Fall comes early to the higher elevations around Mount Rainier. Startling reds, bright yellows and burnished purples dot the landscape while the majestic snowcapped mountain looms. A particularly enjoyable hike for traversing this colorful landscape is to Snow Lake.

The hike is located along the Steven Canyon Road. This entrance into the Mount Rainier National Park is open seasonally, making autumn an excellent time to get in a last visit before it is snowed in for the winter. Another perk to a fall visit is the waning tourist season. You will encounter fewer park visitors this time of year, especially through this lesser used entrance. We hiked Snow Lake on a Wednesday and encountered low to moderate foot traffic.

The waters of the isolated and quiet Snow Lake are so clear that the jumping fish are visible deep beneath the surface. Photo credit: Jessica Reeves-Rush.

To get to Snow Lake we drove east on Highway 12 through Packwood and turned north onto Highway 123. We then turned west onto Steven Canyon Road which also will take visitors to Paradise. The trailhead to Snow Lake is a pullout on the side of the road with a spectacular view of Mount Rainier.

The distance to Snow Lake is 1.1 miles from the trailhead. While 1.1 miles might seem like a quick jaunt, the trail is challenging in areas as it winds over several hills before arriving at the pristine alpine lake. The first time I went to Snow Lake I dubbed it the staircase hike and vowed on the next visit to bring a walking stick. Some of the steps are high enough that I had to pull myself up, while my longer legged companion made the way more easily. We encountered both children and elderly folks along the way, and though portions of the trail may be challenging hikers also pass through relatively flat mountain huckleberry meadows with incredible vistas that offer a reprieve for the body and the mind.

Mount Rainier rises above a subalpine meadow ablaze with fall colors. Photo credit: Jessica Reeves-Rush.

Mountain ash and huckleberries create bright contrasting yellows and reds throughout the journey. Mount Rainier is visible from many points along the way. There is a short trail that leads off the main path down to Bench Lake. This trail is steep, but the view of the mountain from the lake is unobstructed and, if the wind settles at all, its reflection can be captured in the waters.

After one final climb from the main trail you will arrive at Snow Lake. The waters are so clear that jumping fish are clearly visible below the surface. If photography is your main interest in visiting the lake, an early arrival is advised so that the sun will be at your back. The trail leading to the lake is wide enough that your pant legs won’t get wet from the morning dew. Later in the day when viewing the lake, you are more likely to be looking directly into the sun.

There are two campsites at the lake. One campsite, which was occupied during our visit, has its own private cove.

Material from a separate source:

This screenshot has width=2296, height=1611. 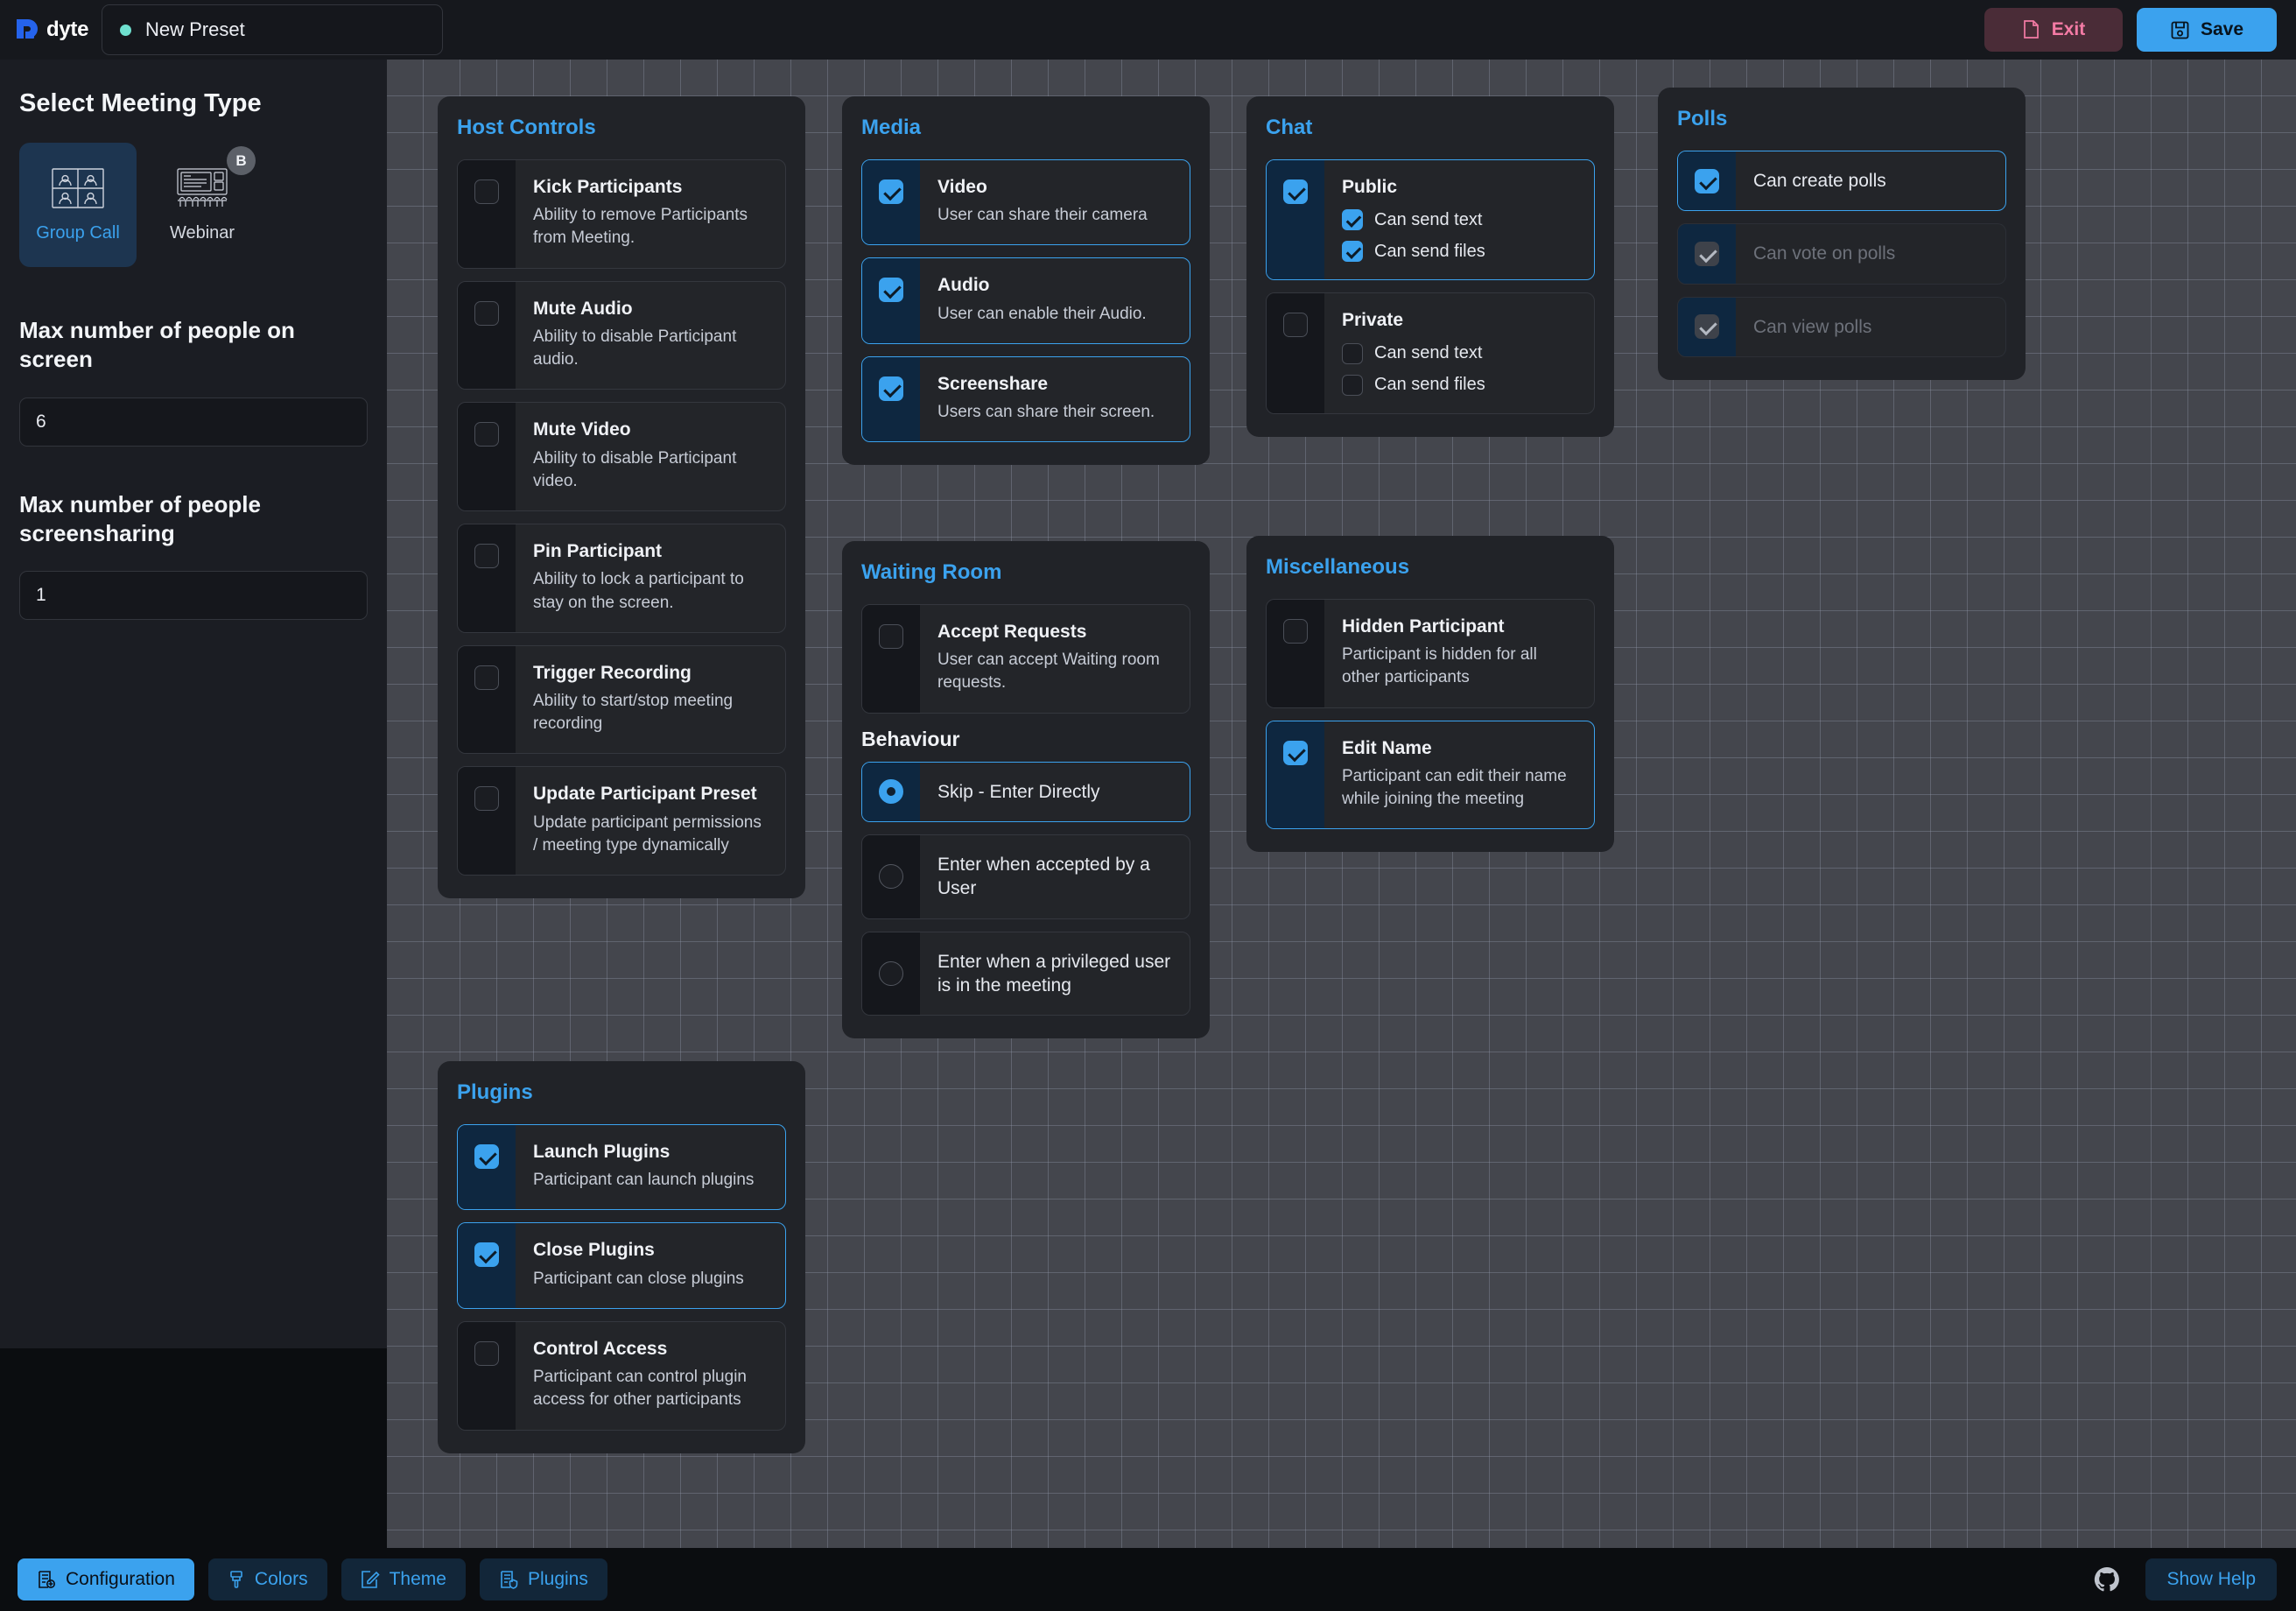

There is a line for raising a bear bag and an exposed toilet further up the trail.

Mountain Ash is one of the subalpine plants dotting the landscape on the hike to Snow Lake in Mount Rainier National Park. Photo credit: Jessica Reeves-Rush.

There was a bit of exploring to be done around the lake, which is a pleasant place to picnic and enjoy the sounds of Pica calling to each other from the rocks above. (If you hear a creature that sounds a bit like a squeaky toy, that is the Pica, a member of the rabbit and hare family.)

If you include the trail down to Bench Lake, you can expect to hike a total of 2.5 miles.

The drive to or from Snow Lake has many marvels worth stopping for along the way. It is a short trip from Snow Lake up to Paradise and you will pass Reflection Lakes along the way. Heading back toward Packwood, pulling off at Box Canyon is a must. This narrow and startlingly deep canyon is 180 feet deep at one point and you may look down directly into it from the bridge. There is a small loop trail to stretch your legs, view glacially smoothed rocks and the mountains. On a clear day at the Box Canyon pullout you can view both Mount Adams to the south and Mount Rainier to the north. Box Canyon offers a “Comfort Station” which is a last opportunity to use a restroom before arriving at Snow Lake.

A hiker stops to enjoy the view on a rocky promontory along the trail to Snow Lake in Mount Rainier National Park. Photo credit: Jessica Reeves-Rush.

Another short hike on this route is Grove of the Patriarchs, which is on an island in the middle of the River with suspension bridge access. The river has helped to protect the ancient trees that grow there from fire, allowing them to reach an amazing girth.

The Ohanapecosh campground is another nice stop offering views of the Ohanapecosh River, hot springs and a jumping off point for the rolling Silver Falls Hike.

Make sure to always check the road status before visiting Mount Rainier National Park.